■ Text passage:
- - - - - - -

Inspiration

We feel like AI is not at the point where it can code yet. Even as experienced developers, we still find ourselves checking documentation, not only because it's good practice but because it's necessary to stay up to date on rapidly changing software. APIs shift, packages deprecate, and docs update, but today's coding agents don't adapt. They guess based on whatever was true at training time, and you pay for every hallucinated fix, every dead-end refactor, and every round-trip that a current source of truth would have prevented.

We wanted to build something different: a coding agent where knowledge is enough, where the agent treats the live web as a first-class resource instead of relying on a frozen training snapshot.

What it does

perplx is a terminal-native AI coding agent powered by the Perplexity Agent API. It follows a simple loop: intent → live research → explain → act.

You describe a task in plain language from your terminal. The agent researches in real time, pulling current docs, release notes, and trustworthy sources via Perplexity-backed web search, then proposes edits with short, readable explanations of what will change, why it's grounded in up-to-date sources, and what to double-check before you run it. You always stay in control.

- - - - - - -

■ Excerpted data:
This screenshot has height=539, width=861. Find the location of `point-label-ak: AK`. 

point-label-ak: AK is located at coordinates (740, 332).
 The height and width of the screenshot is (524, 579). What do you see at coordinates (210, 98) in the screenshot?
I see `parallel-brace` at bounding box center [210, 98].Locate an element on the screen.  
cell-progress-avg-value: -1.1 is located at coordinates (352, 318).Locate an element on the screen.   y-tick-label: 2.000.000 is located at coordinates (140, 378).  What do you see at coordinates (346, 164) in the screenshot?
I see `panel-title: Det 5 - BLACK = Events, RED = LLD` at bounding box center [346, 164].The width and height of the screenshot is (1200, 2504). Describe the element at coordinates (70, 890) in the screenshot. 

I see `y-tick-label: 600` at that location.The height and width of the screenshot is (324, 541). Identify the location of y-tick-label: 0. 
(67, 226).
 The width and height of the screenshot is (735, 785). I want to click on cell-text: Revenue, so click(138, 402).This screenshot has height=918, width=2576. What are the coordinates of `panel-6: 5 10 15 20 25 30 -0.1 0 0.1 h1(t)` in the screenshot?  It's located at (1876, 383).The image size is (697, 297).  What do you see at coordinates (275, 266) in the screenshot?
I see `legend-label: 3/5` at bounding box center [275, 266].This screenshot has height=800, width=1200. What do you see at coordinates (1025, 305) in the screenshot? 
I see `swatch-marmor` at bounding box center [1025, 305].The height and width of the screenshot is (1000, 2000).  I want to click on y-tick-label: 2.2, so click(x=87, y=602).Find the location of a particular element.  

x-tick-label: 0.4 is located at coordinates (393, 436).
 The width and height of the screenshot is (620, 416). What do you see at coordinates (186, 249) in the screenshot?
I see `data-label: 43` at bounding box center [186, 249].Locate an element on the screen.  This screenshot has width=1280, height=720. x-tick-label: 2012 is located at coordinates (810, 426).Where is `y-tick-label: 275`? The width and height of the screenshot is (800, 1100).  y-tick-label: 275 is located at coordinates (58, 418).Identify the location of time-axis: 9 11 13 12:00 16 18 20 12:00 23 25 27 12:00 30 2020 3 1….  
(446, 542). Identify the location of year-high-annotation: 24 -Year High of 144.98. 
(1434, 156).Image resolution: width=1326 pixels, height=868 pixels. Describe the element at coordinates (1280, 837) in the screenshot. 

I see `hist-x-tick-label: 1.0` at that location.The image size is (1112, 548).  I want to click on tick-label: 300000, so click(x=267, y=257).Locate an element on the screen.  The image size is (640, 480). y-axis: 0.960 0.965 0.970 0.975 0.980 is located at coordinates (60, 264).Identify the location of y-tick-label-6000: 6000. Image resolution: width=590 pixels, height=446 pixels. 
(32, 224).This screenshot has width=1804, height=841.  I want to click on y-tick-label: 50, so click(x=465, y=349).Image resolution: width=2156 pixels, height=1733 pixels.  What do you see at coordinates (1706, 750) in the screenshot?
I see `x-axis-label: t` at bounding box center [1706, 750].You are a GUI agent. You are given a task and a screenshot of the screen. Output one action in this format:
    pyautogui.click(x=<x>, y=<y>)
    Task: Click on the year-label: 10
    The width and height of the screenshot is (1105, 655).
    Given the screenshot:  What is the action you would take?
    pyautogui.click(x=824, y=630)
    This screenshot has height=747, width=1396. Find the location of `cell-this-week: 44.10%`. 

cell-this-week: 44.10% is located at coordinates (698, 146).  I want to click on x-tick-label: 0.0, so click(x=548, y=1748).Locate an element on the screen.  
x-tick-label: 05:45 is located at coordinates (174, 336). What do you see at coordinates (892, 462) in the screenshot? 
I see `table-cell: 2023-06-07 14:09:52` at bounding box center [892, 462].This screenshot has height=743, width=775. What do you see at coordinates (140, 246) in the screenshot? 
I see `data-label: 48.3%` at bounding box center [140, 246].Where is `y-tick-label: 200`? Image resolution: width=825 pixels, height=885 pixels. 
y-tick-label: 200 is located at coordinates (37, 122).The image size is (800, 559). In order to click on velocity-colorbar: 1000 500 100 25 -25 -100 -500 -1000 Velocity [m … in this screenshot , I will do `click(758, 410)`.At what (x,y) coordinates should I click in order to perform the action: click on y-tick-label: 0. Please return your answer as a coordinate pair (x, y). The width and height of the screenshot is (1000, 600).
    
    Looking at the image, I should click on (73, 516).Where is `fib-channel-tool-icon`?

- - - - - - -

■ Problem:
Copy out the whole perplx project write-up from above, word for word.

■ Response box:
Inspiration

We feel like AI is not at the point where it can code yet. Even as experienced developers, we still find ourselves checking documentation, not only because it's good practice but because it's necessary to stay up to date on rapidly changing software. APIs shift, packages deprecate, and docs update, but today's coding agents don't adapt. They guess based on whatever was true at training time, and you pay for every hallucinated fix, every dead-end refactor, and every round-trip that a current source of truth would have prevented.

We wanted to build something different: a coding agent where knowledge is enough, where the agent treats the live web as a first-class resource instead of relying on a frozen training snapshot.

What it does

perplx is a terminal-native AI coding agent powered by the Perplexity Agent API. It follows a simple loop: intent → live research → explain → act.

You describe a task in plain language from your terminal. The agent researches in real time, pulling current docs, release notes, and trustworthy sources via Perplexity-backed web search, then proposes edits with short, readable explanations of what will change, why it's grounded in up-to-date sources, and what to double-check before you run it. You always stay in control.